AI Drug Repurposing: Finding New Uses for Existing Drugs

Summary: A new machine learning framework helps researchers identify existing drugs that may be repurposed to treat other conditions by emulating clinical trials on large-scale patient data.

Source: Ohio State University

Researchers at Ohio State University have built a deep learning system that analyzes vast real-world medical data to propose drugs that might be repurposed to improve outcomes in diseases for which those drugs are not currently prescribed.

Drug repurposing — finding new uses for approved medications — can accelerate treatment options, lower safety risks, and reduce the time and cost needed to bring therapies into clinical practice. Although repurposing sometimes results from chance observations (for example, botulinum toxin’s evolution from treating crossed eyes to migraine relief and cosmetic wrinkle reduction), rigorous testing is still required to confirm benefits and safety when a drug is applied to a different disease.

To speed this process, the Ohio State team developed a flexible computational framework that integrates large-scale patient care datasets with advanced machine learning. The system evaluates thousands of patient-level variables to emulate randomized clinical trials using real-world data collected from electronic health records, insurance claims, and prescription histories.

In the published study, the framework was applied to patients with coronary artery disease to search for drugs that might reduce the risk of downstream events such as heart failure and stroke. However, the approach is adaptable and can be configured to investigate drug candidates for most other diseases, provided clearly defined clinical outcomes.

“This work shows how artificial intelligence can be used to ‘test’ a drug on patient data, accelerating hypothesis generation and helping prioritize candidates for clinical trials,” said Ping Zhang, assistant professor of computer science and engineering and biomedical informatics at Ohio State and senior author on the paper. “These models are tools to assist clinicians and researchers; they do not replace physician judgment.”

The research appears in Nature Machine Intelligence. The team emphasizes that machine learning is not a substitute for randomized controlled trials, but it can handle the many confounders present in real-world datasets — variables such as age, sex, race, disease severity and coexisting conditions that influence treatment responses. A deep learning architecture lets the model account for hundreds or thousands of these confounding factors simultaneously.

Using claims data from nearly 1.2 million patients with heart disease, the model encoded treatment histories, timing of prescriptions and diagnostic tests, and a wide range of patient characteristics. Drugs were represented by their active pharmaceutical ingredients. By applying causal inference methods, the framework emulated clinical trial conditions: it defined treated and control cohorts, followed patients for a two-year window, and estimated the effect of each drug on specified outcomes at the study endpoint.

Causal inference enabled comparison across multiple candidate treatments and helped the researchers rank which interventions appeared most promising for reducing the risk of heart failure and stroke among patients with coronary artery disease. The model identified nine drugs with a high likelihood of delivering benefit; three are already prescribed for related conditions, while six emerged as novel repurposing candidates within this analysis.

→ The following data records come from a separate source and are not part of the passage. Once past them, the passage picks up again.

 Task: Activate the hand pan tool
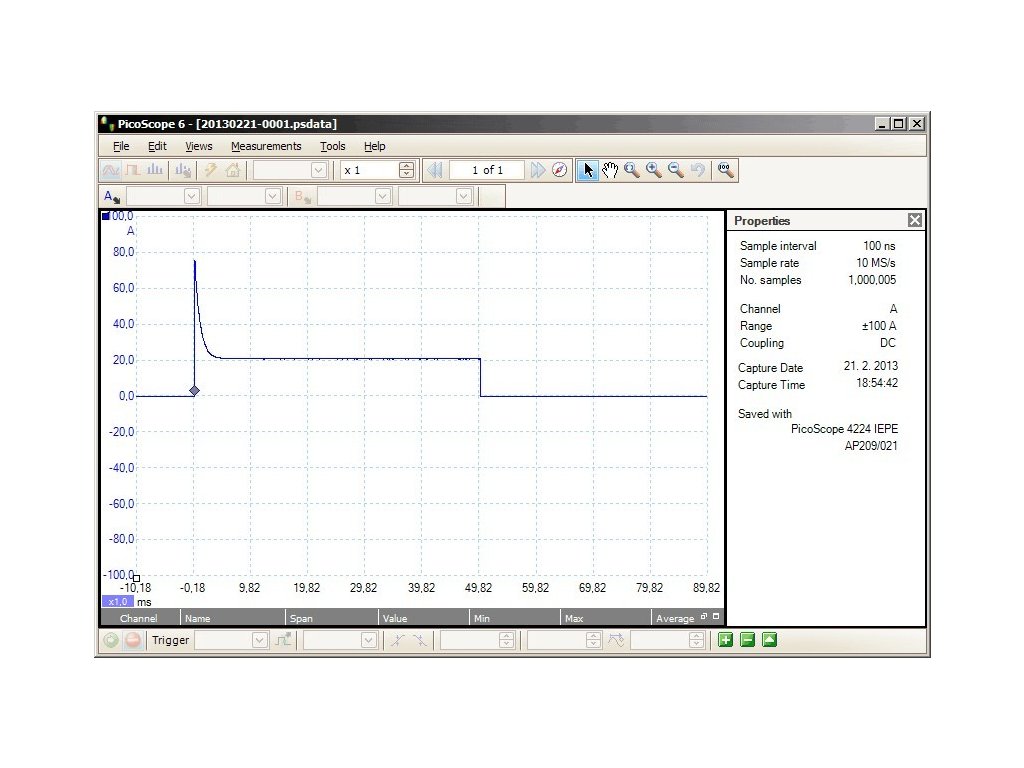(610, 170)
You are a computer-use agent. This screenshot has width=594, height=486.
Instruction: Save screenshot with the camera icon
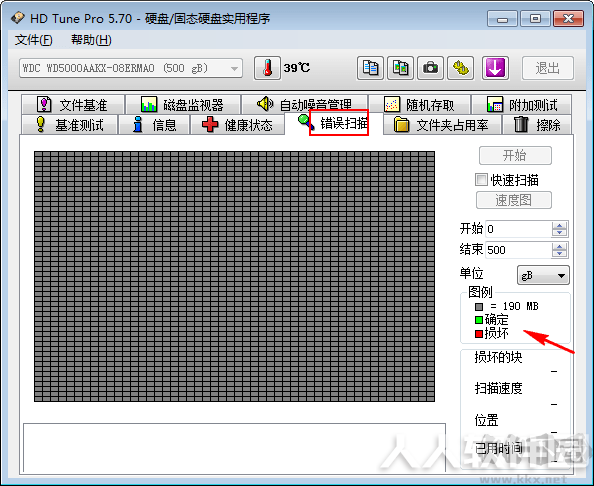430,68
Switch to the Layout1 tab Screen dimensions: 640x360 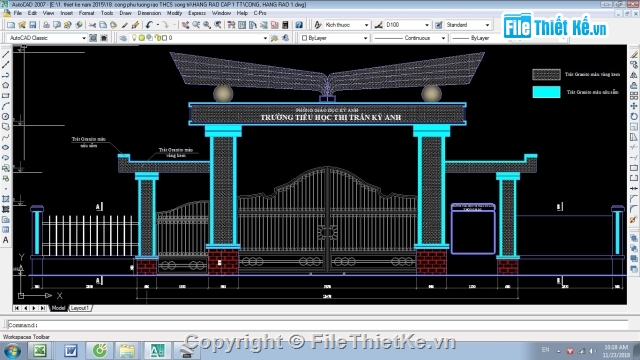tap(80, 308)
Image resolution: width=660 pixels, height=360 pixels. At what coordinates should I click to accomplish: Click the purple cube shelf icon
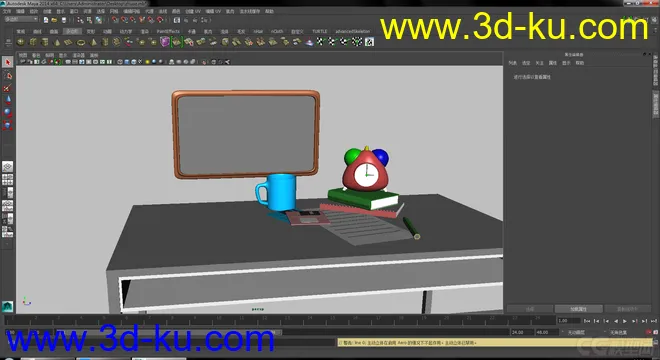pyautogui.click(x=165, y=42)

This shows pills flying through the air
Though this study focused on proposed repurposing of drugs to prevent heart failure and stroke in patients with coronary artery disease, the framework is flexible – and could be applied to most diseases. Image is in the public domain

Among notable candidates the model flagged were metformin, a widely used diabetes medication, and escitalopram, an antidepressant often prescribed for anxiety and depression. Both drugs are already under investigation in other studies for potential cardiovascular benefits, which supports the framework’s ability to surface clinically plausible repurposing opportunities.

Zhang emphasized that the significance of this work lies primarily in the method: a reproducible, customizable pipeline that leverages longitudinal real-world data, deep learning, and causal inference to generate ranked lists of repurposing candidates and estimated treatment effects. The approach can be tailored to different diseases by redefining the clinical outcome of interest and importing the appropriate patient records.

Funding: The study was supported by the National Center for Advancing Translational Sciences through the Center for Clinical and Translational Science at Ohio State University.

Graduate student Ruoqi Liu and research assistant professor Lai Wei, both at Ohio State, contributed to the study alongside Ping Zhang.

About this artificial intelligence research news

Source: Ohio State University
Contact: Ping Zhang – Ohio State University
Image: The image is in the public domain

Original Research: Closed access. “A deep learning framework for drug repurposing via emulating clinical trials on real-world patient data” by Ruoqi Liu, Lai Wei & Ping Zhang. Nature Machine Intelligence


Abstract

A deep learning framework for drug repurposing via emulating clinical trials on real-world patient data

Drug repurposing is an efficient strategy to discover new uses for approved medications, enabling faster translation from research to clinical care. Large-scale real-world datasets, such as electronic health records and insurance claims, capture longitudinal information on many drug users. We present a practical, customizable framework that combines deep learning with causal inference to emulate randomized clinical trials using retrospective observational data. Applied to a coronary artery disease cohort drawn from millions of patients, the framework identifies drugs and combinations that appear to improve outcomes and that are not currently indicated for treating coronary artery disease, thereby supporting prioritization of candidates for further clinical evaluation.